• What is expected:
In the records that follow, the lines from the one containing "Instruction: Click TEB's sell price 9,0014" to the one containing "Click the first", inclusive, are to be given again exactly.

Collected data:
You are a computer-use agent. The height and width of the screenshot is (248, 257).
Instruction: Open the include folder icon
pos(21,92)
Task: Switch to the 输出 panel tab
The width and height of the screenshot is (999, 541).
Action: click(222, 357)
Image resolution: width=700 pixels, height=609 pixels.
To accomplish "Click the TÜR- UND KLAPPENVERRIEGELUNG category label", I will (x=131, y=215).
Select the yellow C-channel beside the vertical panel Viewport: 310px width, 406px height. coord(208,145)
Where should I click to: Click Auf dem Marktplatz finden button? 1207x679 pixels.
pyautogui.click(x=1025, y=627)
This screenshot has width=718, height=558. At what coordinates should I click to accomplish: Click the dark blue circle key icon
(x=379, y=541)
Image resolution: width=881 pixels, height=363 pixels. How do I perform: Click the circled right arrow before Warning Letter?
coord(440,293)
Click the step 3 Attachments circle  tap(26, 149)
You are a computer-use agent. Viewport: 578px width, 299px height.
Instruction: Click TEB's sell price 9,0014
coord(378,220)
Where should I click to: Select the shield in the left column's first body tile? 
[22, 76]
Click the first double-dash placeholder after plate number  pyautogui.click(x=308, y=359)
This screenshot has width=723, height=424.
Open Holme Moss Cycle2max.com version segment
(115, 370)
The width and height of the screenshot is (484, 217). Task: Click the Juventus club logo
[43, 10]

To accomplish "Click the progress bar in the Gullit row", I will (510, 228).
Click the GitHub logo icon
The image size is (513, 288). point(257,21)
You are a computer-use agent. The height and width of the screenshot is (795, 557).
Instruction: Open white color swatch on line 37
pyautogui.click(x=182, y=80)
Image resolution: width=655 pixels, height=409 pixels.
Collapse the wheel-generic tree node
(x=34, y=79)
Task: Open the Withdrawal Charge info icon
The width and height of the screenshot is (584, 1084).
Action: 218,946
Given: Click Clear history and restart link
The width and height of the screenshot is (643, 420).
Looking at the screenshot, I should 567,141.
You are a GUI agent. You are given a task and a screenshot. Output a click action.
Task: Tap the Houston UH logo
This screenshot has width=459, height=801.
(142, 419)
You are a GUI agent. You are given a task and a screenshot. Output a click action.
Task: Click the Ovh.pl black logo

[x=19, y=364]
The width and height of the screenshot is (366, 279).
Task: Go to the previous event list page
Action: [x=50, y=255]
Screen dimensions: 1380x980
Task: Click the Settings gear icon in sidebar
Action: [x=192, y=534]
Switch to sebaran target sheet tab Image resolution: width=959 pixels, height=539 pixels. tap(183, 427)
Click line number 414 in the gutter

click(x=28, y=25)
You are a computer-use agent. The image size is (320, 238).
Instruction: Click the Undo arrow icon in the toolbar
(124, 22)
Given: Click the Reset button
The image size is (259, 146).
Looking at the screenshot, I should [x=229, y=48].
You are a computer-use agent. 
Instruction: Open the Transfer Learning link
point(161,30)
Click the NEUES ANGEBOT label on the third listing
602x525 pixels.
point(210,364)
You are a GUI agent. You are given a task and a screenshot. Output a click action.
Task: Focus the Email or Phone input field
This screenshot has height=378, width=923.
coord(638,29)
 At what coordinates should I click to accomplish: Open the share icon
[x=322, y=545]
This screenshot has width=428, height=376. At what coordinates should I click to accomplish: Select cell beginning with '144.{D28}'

• The answer:
Instruction: Click TEB's sell price 9,0014
coord(378,220)
Where should I click to: Select the shield in the left column's first body tile? 
[22, 76]
Click the first double-dash placeholder after plate number  pyautogui.click(x=308, y=359)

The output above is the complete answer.